1. Preheat the oven to 200F. Place individual soup bowls on a baking sheet. Using about 1 tablespoon total of the butter, place a sliver of butter in each bolw and slip the baking sheet into the oven.

2. Select a wide saucepan or deep saute pan that will accommodate the oysters snugly in a single layer. Add the remaining 5 tablespoons butter to the pan and place over medium heat. When the butter melts, stir in the shallot and cook for a minute or 2 withough browning. Add they oysters and their liquid, and heat until the liquid just starts to simmer and the edges of the oysters begin to curl, 2-5 minutes. Using a slotted spoon, transfer the oysters to a shallow bowl and set aside.

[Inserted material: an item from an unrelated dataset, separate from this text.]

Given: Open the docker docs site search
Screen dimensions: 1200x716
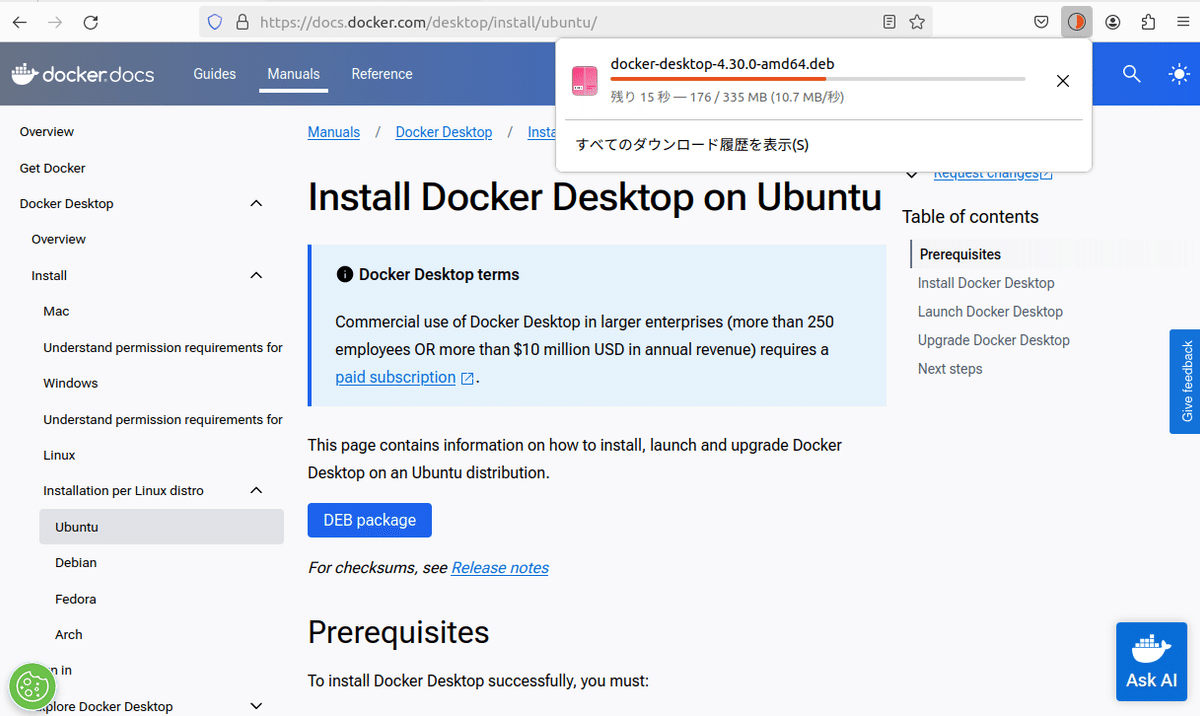Looking at the screenshot, I should tap(1130, 73).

3. Raise the heat to high and cook the liquid until it is reduced by about half, 5-7 minutes. Add the cream and milk and bring to just below a boil. Taste and season discreetly with the Tabasco and salt. (The stew may be plenty salty from the oysters.) Reduce the heat to medium-low and return the oysters to the pan to heat through. Do not allow the stew to boil or stay too long on the heat, or the oysters will toughen.

4. Ladel into the warmed bowls, and garnish each serving with a bit of chervil or chives, if desired. Serve piping hot.